THE TASK: Select, from the material below, each line with "computer" in it.

Content starts

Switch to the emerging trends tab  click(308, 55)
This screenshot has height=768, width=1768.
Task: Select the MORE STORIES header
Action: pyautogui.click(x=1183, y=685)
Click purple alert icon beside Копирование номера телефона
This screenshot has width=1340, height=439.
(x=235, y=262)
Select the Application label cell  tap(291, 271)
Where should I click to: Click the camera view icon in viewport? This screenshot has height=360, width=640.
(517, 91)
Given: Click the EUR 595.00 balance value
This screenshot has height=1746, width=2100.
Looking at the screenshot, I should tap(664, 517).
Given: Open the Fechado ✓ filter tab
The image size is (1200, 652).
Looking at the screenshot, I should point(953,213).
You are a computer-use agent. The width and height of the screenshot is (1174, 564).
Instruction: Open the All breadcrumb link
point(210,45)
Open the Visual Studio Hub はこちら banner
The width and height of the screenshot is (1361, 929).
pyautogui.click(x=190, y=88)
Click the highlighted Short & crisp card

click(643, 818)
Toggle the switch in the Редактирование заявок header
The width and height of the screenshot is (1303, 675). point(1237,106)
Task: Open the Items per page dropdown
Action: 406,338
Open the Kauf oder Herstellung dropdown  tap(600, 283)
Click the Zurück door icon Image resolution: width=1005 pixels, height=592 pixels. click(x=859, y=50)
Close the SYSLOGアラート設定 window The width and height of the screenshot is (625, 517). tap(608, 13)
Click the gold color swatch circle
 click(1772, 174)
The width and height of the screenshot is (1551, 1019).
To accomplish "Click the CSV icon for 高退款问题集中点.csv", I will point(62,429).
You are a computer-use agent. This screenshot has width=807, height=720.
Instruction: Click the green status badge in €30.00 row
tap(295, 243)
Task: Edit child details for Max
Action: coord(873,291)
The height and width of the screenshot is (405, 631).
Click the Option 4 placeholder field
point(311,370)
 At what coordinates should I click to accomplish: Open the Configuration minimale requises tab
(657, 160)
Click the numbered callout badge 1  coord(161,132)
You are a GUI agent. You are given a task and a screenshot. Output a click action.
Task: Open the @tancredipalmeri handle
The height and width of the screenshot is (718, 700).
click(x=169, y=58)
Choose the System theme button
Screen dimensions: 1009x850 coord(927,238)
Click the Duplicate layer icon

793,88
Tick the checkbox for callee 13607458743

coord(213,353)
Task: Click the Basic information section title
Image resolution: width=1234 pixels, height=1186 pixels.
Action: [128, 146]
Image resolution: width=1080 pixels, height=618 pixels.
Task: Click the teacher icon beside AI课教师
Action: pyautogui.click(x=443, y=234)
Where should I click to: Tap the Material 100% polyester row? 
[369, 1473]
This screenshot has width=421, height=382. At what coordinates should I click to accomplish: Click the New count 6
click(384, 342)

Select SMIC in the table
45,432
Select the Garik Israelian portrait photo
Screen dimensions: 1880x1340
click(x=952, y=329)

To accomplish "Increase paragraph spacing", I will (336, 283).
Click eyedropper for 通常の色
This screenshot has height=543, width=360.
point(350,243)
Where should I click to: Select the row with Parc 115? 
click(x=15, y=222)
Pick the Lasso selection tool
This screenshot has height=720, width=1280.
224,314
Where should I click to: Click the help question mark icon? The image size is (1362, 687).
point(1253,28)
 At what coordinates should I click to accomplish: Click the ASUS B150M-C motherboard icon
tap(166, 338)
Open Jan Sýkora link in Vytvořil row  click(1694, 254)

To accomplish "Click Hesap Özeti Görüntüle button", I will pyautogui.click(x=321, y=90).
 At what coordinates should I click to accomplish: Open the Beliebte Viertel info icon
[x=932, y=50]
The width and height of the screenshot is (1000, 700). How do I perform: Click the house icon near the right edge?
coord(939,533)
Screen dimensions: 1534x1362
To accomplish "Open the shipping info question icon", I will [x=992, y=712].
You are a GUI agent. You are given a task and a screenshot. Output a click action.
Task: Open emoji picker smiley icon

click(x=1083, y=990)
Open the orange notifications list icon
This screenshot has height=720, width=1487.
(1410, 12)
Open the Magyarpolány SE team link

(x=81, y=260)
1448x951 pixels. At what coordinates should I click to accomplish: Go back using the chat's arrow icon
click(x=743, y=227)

Content ends

EXERCISE RESULT:
You are a computer-use agent. The width and height of the screenshot is (1174, 564).
You are a computer-use agent. This screenshot has width=807, height=720.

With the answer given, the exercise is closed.